◆ To do
From the listing below, copy out every line where the word "icon" appears.

◆ Materials provided
————
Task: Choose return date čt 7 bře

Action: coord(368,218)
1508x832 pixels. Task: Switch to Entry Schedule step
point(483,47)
————
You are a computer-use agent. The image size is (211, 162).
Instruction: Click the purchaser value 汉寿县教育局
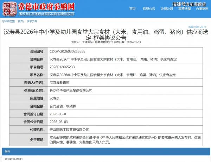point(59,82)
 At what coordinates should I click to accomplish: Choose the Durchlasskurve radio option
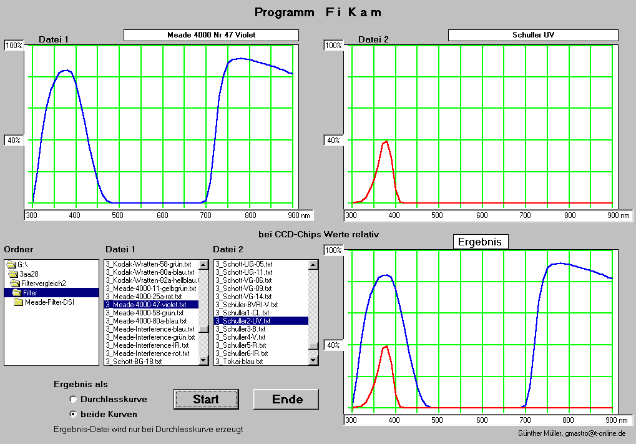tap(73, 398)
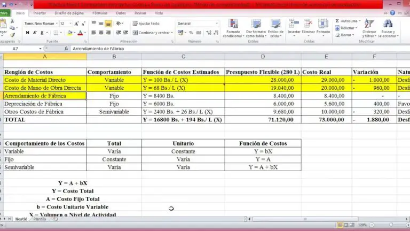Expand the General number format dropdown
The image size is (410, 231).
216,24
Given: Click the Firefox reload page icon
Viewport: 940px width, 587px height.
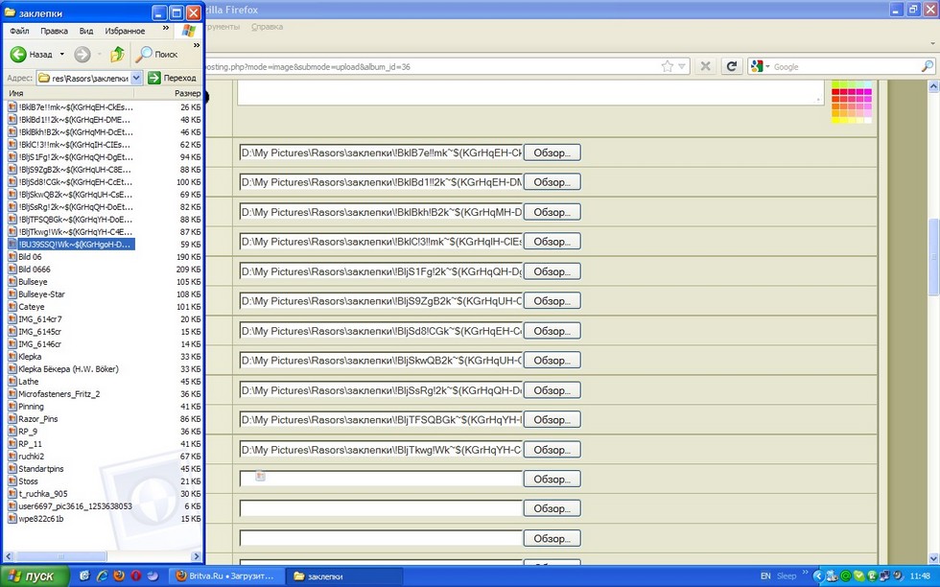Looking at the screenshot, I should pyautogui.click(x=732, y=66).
————
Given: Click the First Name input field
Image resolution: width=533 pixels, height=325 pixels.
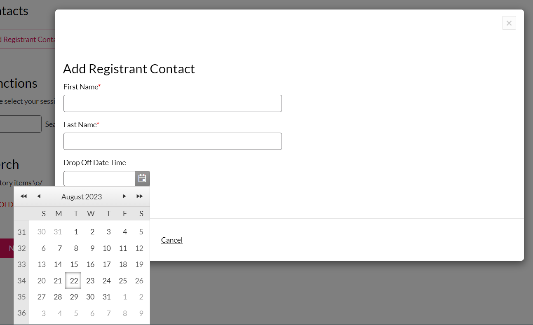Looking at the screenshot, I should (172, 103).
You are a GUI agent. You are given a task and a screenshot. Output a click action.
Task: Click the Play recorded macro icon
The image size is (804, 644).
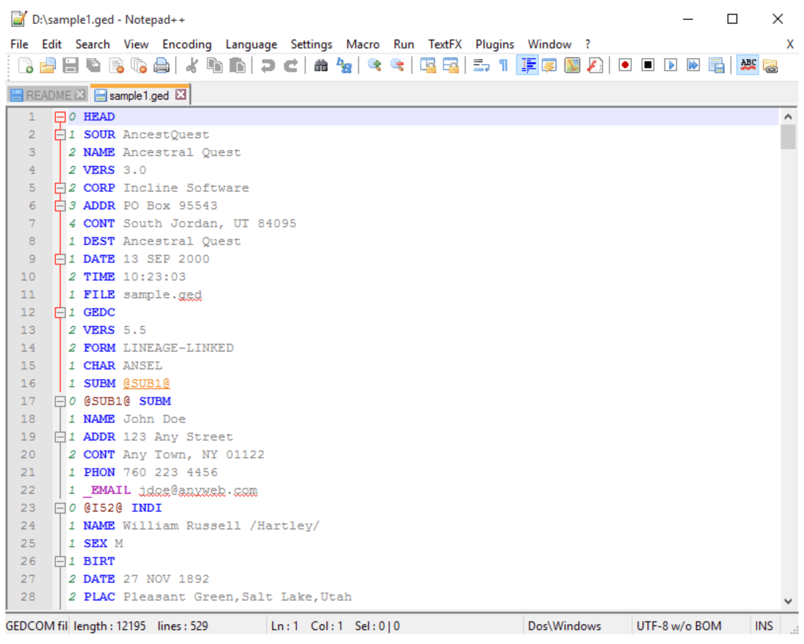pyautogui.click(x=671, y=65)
————
◆ Solution to the problem
Given: Click the Firefox reload page icon
Task: Click the Play recorded macro icon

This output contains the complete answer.